Problem statement :: Work out how many lines of the material contain the string "Given"; the answer is that number only.

============

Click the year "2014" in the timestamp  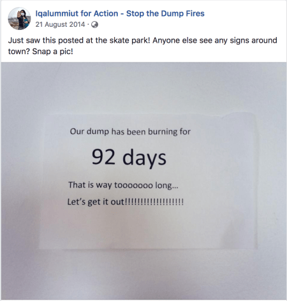point(77,24)
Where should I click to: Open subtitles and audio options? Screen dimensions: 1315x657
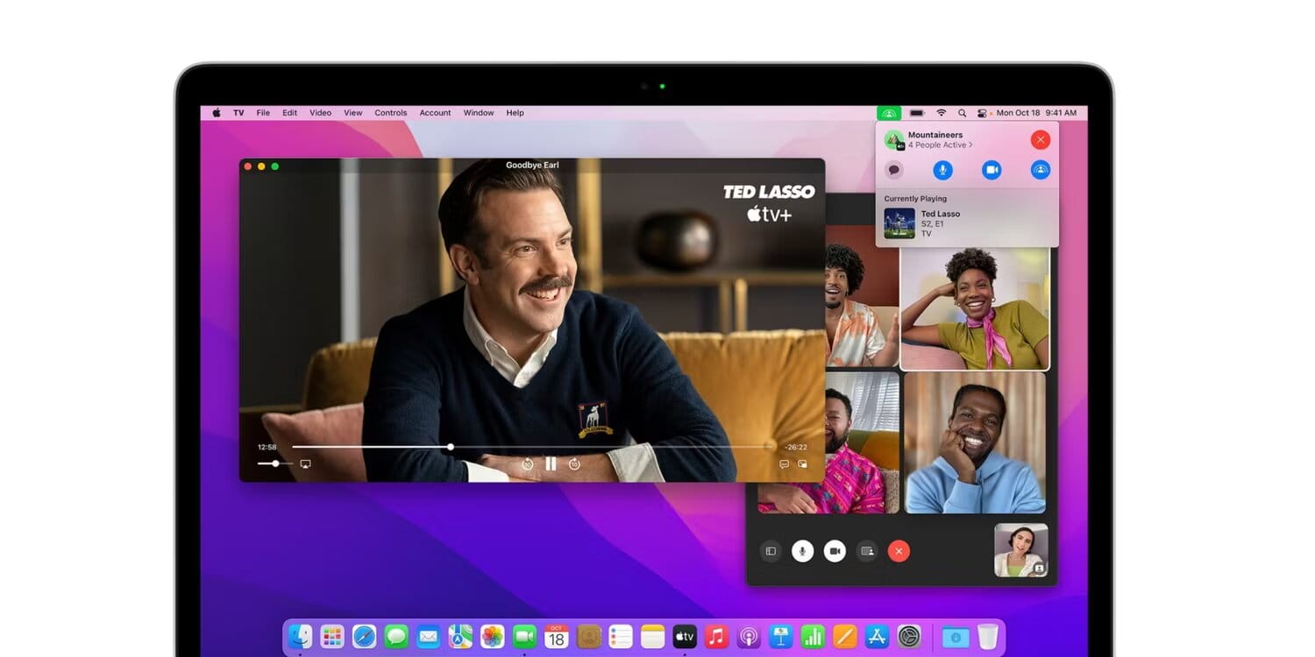pyautogui.click(x=783, y=464)
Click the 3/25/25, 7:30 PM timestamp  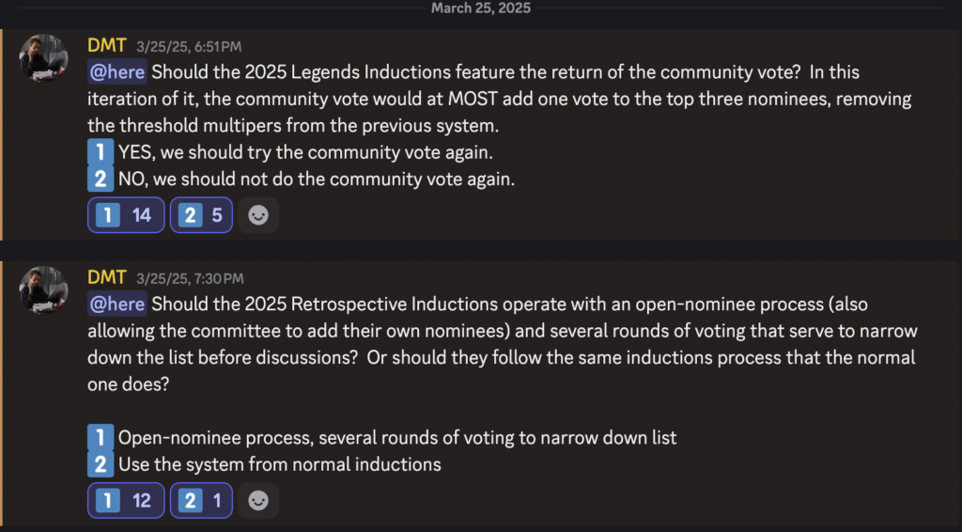(190, 278)
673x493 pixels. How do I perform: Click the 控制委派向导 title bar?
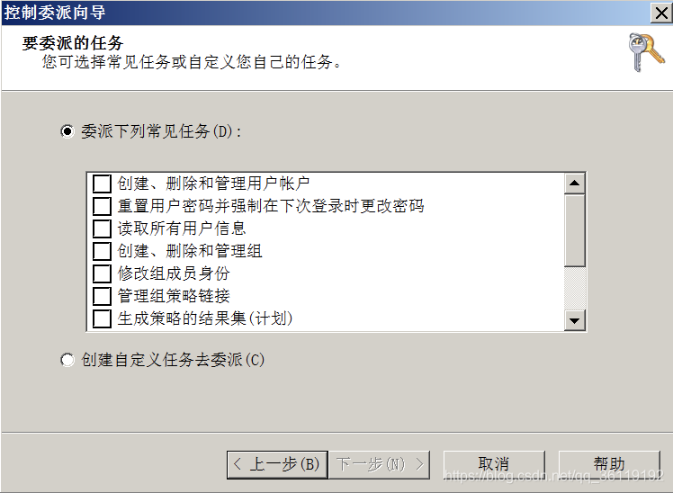(327, 13)
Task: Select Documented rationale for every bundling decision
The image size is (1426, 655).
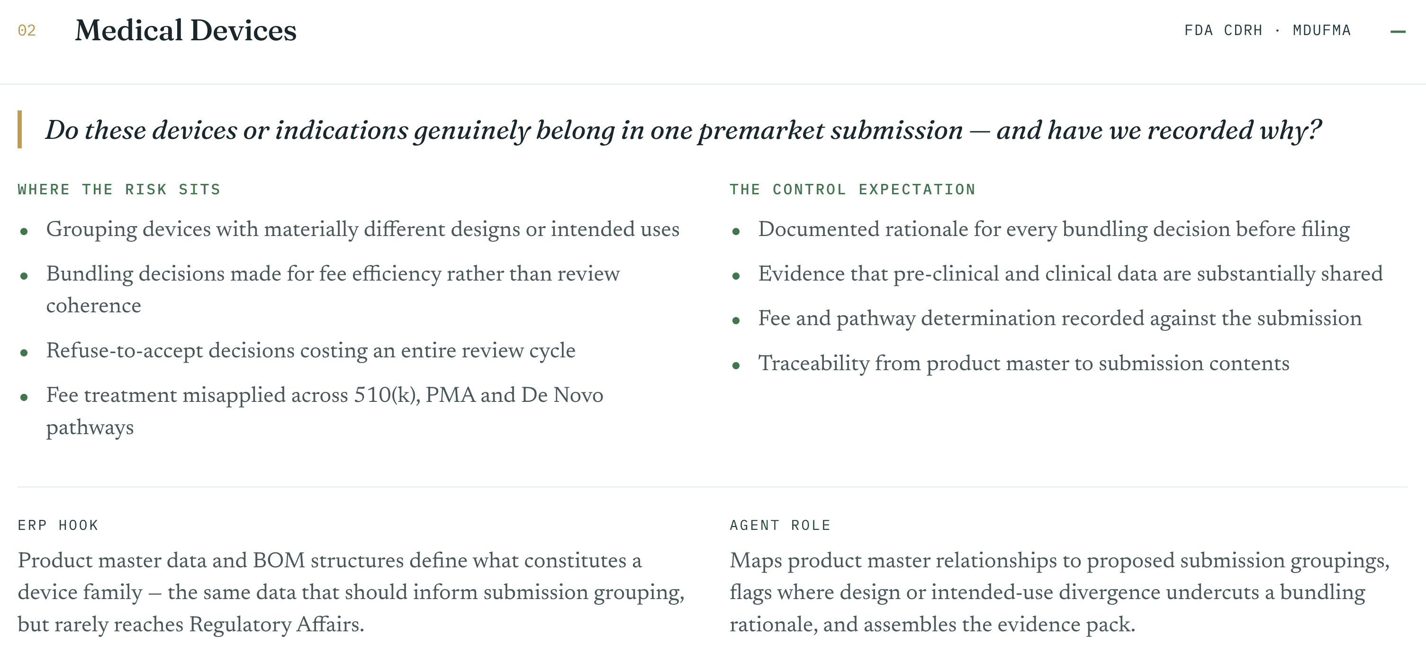Action: 1054,229
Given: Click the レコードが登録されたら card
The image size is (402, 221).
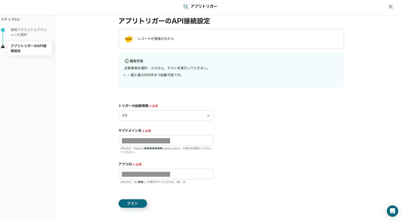Looking at the screenshot, I should [x=231, y=39].
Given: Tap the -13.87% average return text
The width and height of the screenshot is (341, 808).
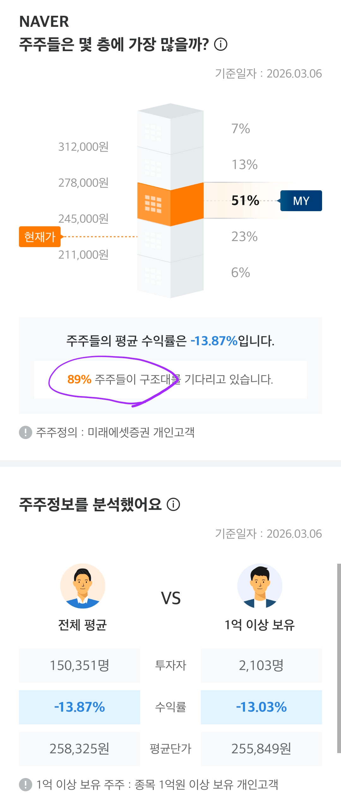Looking at the screenshot, I should coord(214,341).
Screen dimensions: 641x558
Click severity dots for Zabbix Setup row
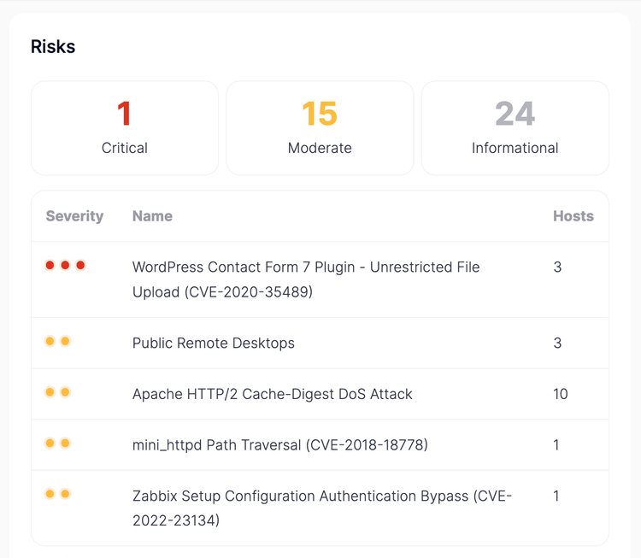pos(57,495)
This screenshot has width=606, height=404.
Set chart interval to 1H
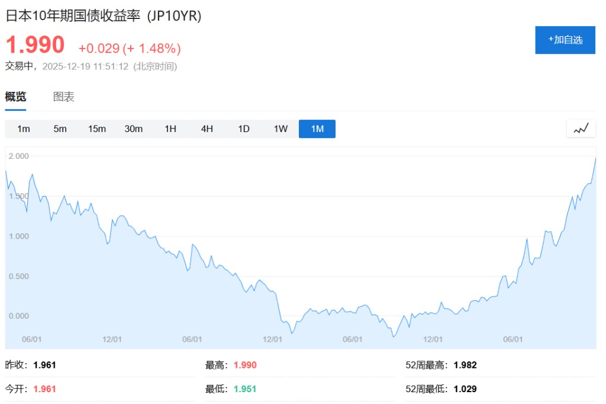pyautogui.click(x=170, y=129)
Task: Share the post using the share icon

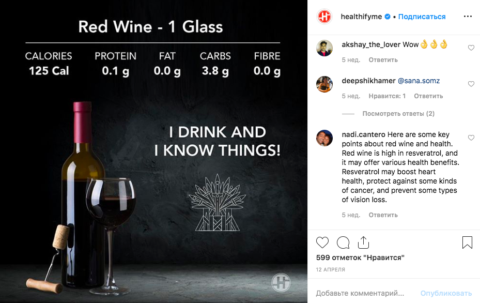Action: click(363, 243)
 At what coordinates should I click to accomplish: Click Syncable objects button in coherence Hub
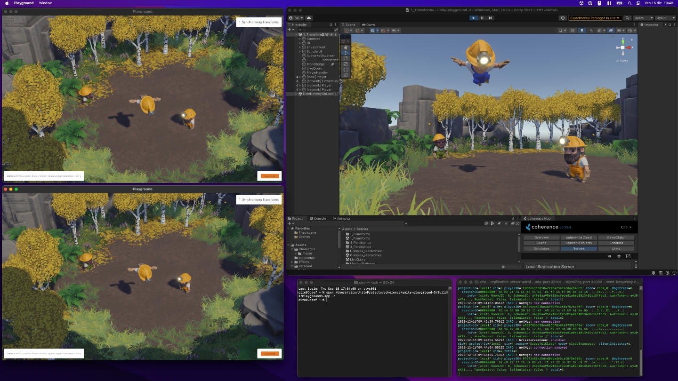pos(579,243)
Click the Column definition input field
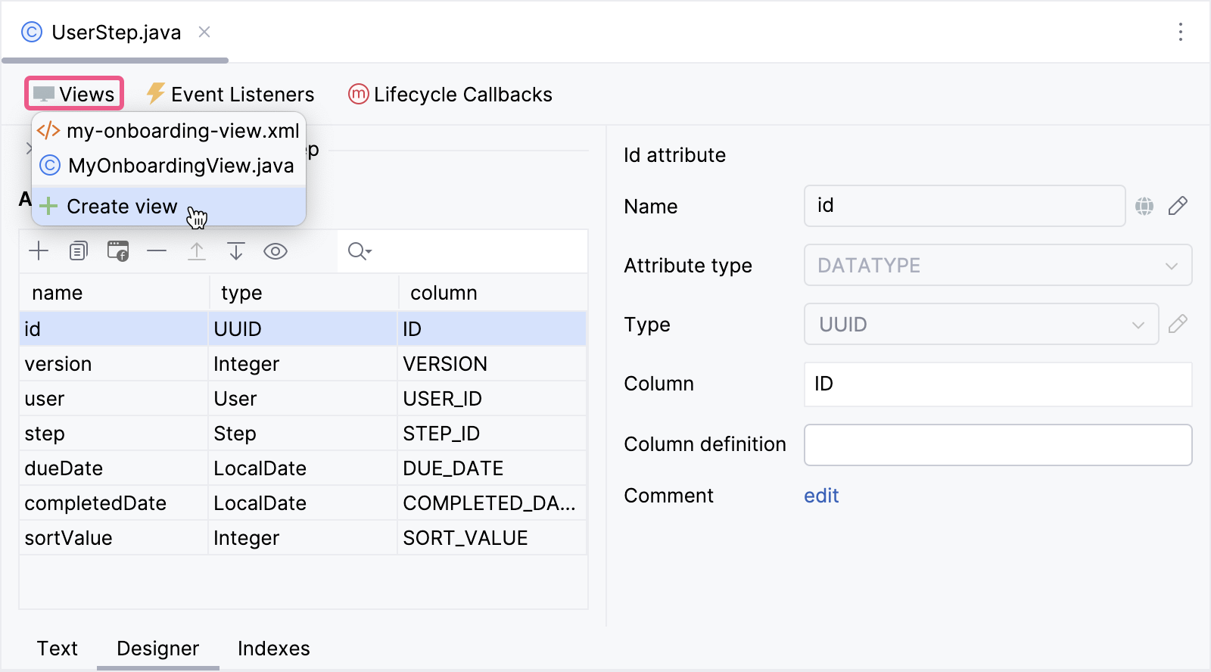This screenshot has height=672, width=1211. tap(998, 445)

============

Finished exercise :: 2